Les attentats du 11 septembre sont devenus une destinée bon marché. Un récit déjà tout fait, facile à partager, qui convainc facilement, parce qu’il est connu de tous. Il devient une référence, en fait il s’impose comme un imaginaire spécifié. Un ensemble organisé et convergent de figures, offrant un répertoire de récits possibles (deuils, abandons, crises).

Aviva s’approprie, le temps d’un bref récit, cet imaginaire et sa force est telle que son récit extraordinairement stéréotypé convainc sans peine son public (la mère et un de ses enfants). Il la place d’emblée et sans hésitation du côté des victimes. Il possède une crédibilité instantanée. Palindromes n’a rien d’un récit sur les attentats du 11 septembre, son discours porte avant tout sur l’avortement et, surtout, sur le mouvement pro-vie et ses actions hypocrites, voire terroristes. Mais ce bref passage par les tours du WTC montre l’efficacité symbolique du processus de mythification des attentats qui a lieu depuis dix ans.

Le 11 septembre est un récit partagé par tous et une ressource narrative d’une grande utilité puisqu’il permet en quelques mots à peine d’imposer un destin, hautement signifiant. Le fait qu’Aviva soit jouée par plus d’une actrice (sept incarnent l’héroïne) vient confirmer cet usage, puisque ce destin est partagé. Il est singulier, mais il apparaît comme un récit potentiel, offert à de multiples actualisations.

Données recueillies:

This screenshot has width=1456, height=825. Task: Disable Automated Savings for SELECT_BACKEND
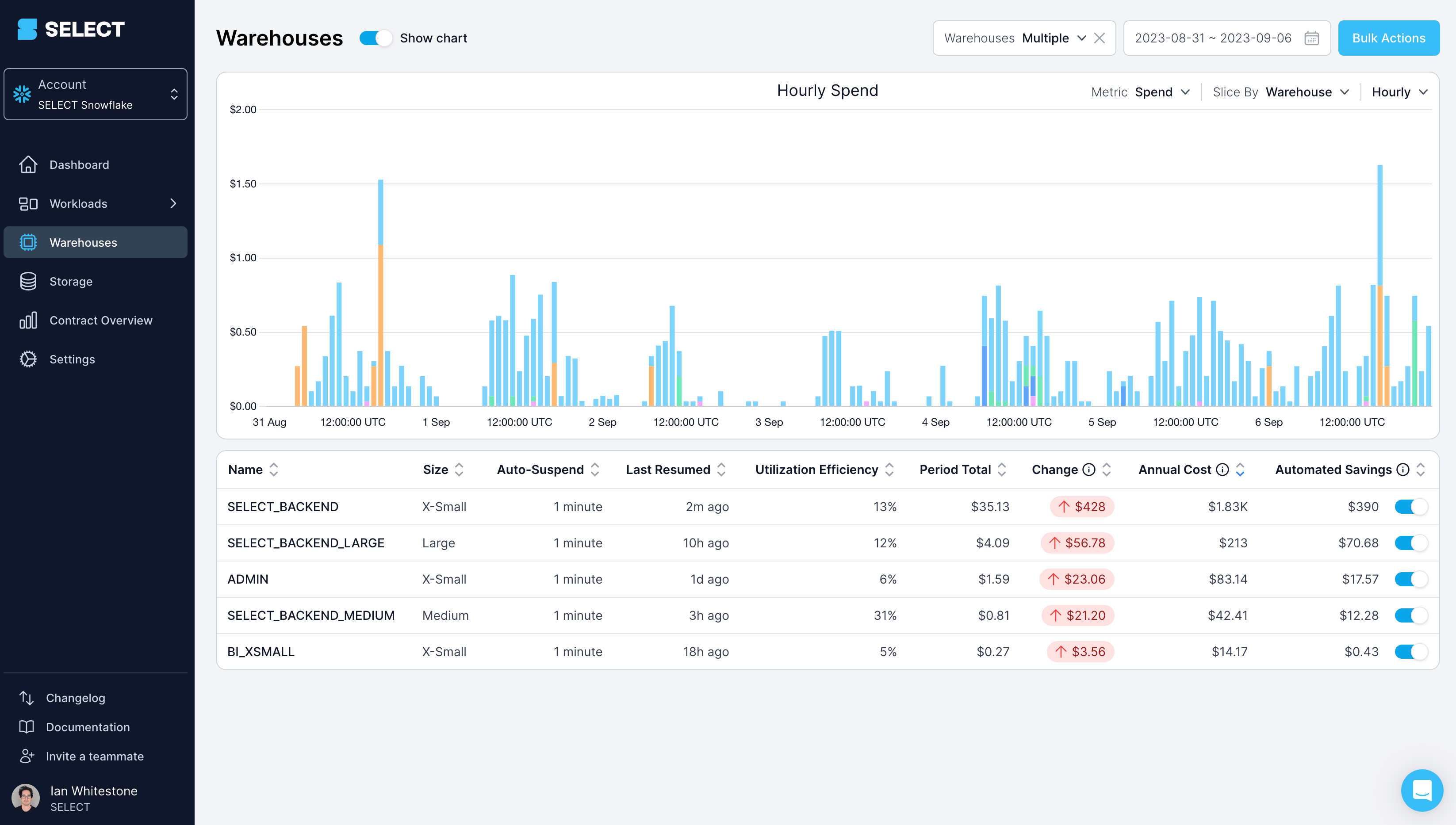pyautogui.click(x=1411, y=506)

Consigne:
Recopiez fidèlement le passage de l'extrait sur le 11 septembre qui commence à « Les attentats du 11 septembre sont » et se termine à « (deuils, abandons, crises). ». Le matériel présenté ci-dessus n'intervient pas ici.

Résultat:
Les attentats du 11 septembre sont devenus une destinée bon marché. Un récit déjà tout fait, facile à partager, qui convainc facilement, parce qu’il est connu de tous. Il devient une référence, en fait il s’impose comme un imaginaire spécifié. Un ensemble organisé et convergent de figures, offrant un répertoire de récits possibles (deuils, abandons, crises).